The Government commissioned Lord Hutton to chair the Independent Public Service Pensions Commission to review public service pensions and to make recommendations on how they can be made sustainable and affordable in the long-term, and fair to both public sector workers and the taxpayer. Lord Hutton’s final report was published on 10 March 2011. In that report he made clear that change is needed to
“make public service pension schemes simpler and more transparent, fairer to those on low and moderate earnings”.
The local government pension scheme currently costs the taxpayer £6 billion a year.
On 17 July, the former Parliamentary Under-Secretary of State for Communities and Local Government, my hon. Friend the Member for Bromley and Chislehurst (Robert Neill), made a statement to the House that the Local Government Association and local government trade unions had started informal consultations with their respective memberships on designs for a new local government pension scheme to be in place by 2014.
Those informal consultations are now concluded. I can report to the House that in a joint statement issued by the Local Government Association and local government trade unions on 30 August, 90% of employers; 90% of Unison members; 95% of GMB members and 84% of Unite members, were in favour of the proposed scheme design. A copy of the joint statement can be found at: www.lgps.org.uk. A copy of the statement has been placed in the Library of the House.
In a letter to the Local Government Association of 30 May, my hon. Friend the Member for Bromley and Chislehurst, agreed that a favourable outcome of the informal consultation would enable the Department to move directly to a statutory consultation exercise in the autumn to implement these proposals. I can now confirm that we will be consulting on draft regulations to implement the matters set out below at the earliest opportunity and will also be seeking an agreed position on other issues that the Local Government Association and the trade unions have proposed, such as scheme governance and cost control.
The intention remains to have the new scheme regulations in place to coincide with the next scheme valuation in 2013 to enable local fund actuaries to reflect elements of the new design in this process before the reformed scheme comes into operation in 2014 and to give software and payroll providers sufficient time to establish and test procedures for the scheme after April 2014.
The main parameters forming the basis of the forthcoming statutory consultation are set out below:
A start date of April 2014 with core elements of the new scheme regulations in place by March 2013.
A pension scheme design based on career average and actual pay.
An accrual rate of 1/49th of pensionable earnings each year.
Revaluation of active members’ benefits in line with a price index (currently consumer prices index).
A normal pension age equal to the state pension age, which applies both to active members and deferred members (new scheme service only). If a member’s state pension age rises, then normal pension age will do so too for all post-2014 service.
A low cost optional arrangement allowing 50% of main benefits to be accrued on a 50% contribution rate.
Pensions in payment to increase in line with a price index (currently consumer prices index).
Benefits to increase in any period of deferment in line with a price index (currently consumer prices index).

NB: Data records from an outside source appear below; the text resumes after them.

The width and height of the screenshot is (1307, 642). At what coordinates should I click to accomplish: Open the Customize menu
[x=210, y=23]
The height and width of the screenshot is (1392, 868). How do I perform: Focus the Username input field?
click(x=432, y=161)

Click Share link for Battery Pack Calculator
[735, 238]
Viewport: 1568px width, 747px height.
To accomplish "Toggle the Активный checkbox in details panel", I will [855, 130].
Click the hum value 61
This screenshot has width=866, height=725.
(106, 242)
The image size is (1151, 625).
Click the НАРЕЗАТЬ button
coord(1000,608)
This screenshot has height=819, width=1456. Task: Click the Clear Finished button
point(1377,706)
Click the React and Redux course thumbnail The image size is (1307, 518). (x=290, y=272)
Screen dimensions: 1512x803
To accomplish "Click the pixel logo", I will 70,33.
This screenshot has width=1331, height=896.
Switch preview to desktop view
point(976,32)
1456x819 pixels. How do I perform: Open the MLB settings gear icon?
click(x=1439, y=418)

Average member contribution yield of 6.5%, with tiered contributions.
Optional lump sum commutation at a rate of £12 of lump sum for every £1 per annum of pension foregone in accordance with Her Majesty’s Revenue and Customs (HMRC) limits and regulations.
Early/late retirement factors from age 55 on an actuarially neutral basis
A vesting period of two years.
Spouse and partner pensions to continue to be based on an accrual rate of 1/160 and three times death in service benefit.
Ill-health retirement pensions to be based on the current ill-health retirement arrangements.
There will be transitional protection in respect of:
All accrued rights are protected and those past benefits will be linked to final salary when members leave the scheme.
Protection underpin for members aged 57 to 59.
Rule of 85 protection as in the current scheme.
The consequences of the new Fair Deal for the local government workforce will be considered by the Department for Communities and Local Government in view of the extant Best Value Authorities Staff Transfers (Pensions) Direction 2007 and admitted body status in the local government pension scheme.
The Government Actuary’s Department has confirmed that the scheme design set out above does not exceed the agreed cost ceiling of 19.5% of pensionable pay. A copy of the Government Actuary’s Department verification has been placed in the Library of the House.
The initial focus of the statutory consultation exercise will be on the Local Government Association and local government trade unions’ proposals for the design of the new scheme from April 2014. The Public Service Pensions Bill introduced on 13 September set out new arrangements for the future of public service pension schemes. This Bill provides a strengthened framework for administration, transparency, governance and cost control of the schemes, including the local government pension scheme. Although still matters under consideration, the provisions in the Bill do not rule out any of the Local Government Association and local government trade unions’ proposals on governance and cost control. I will continue to work closely with those bodies during the statutory consultation to consider these important matters further and in the light of issues raised during the consultation.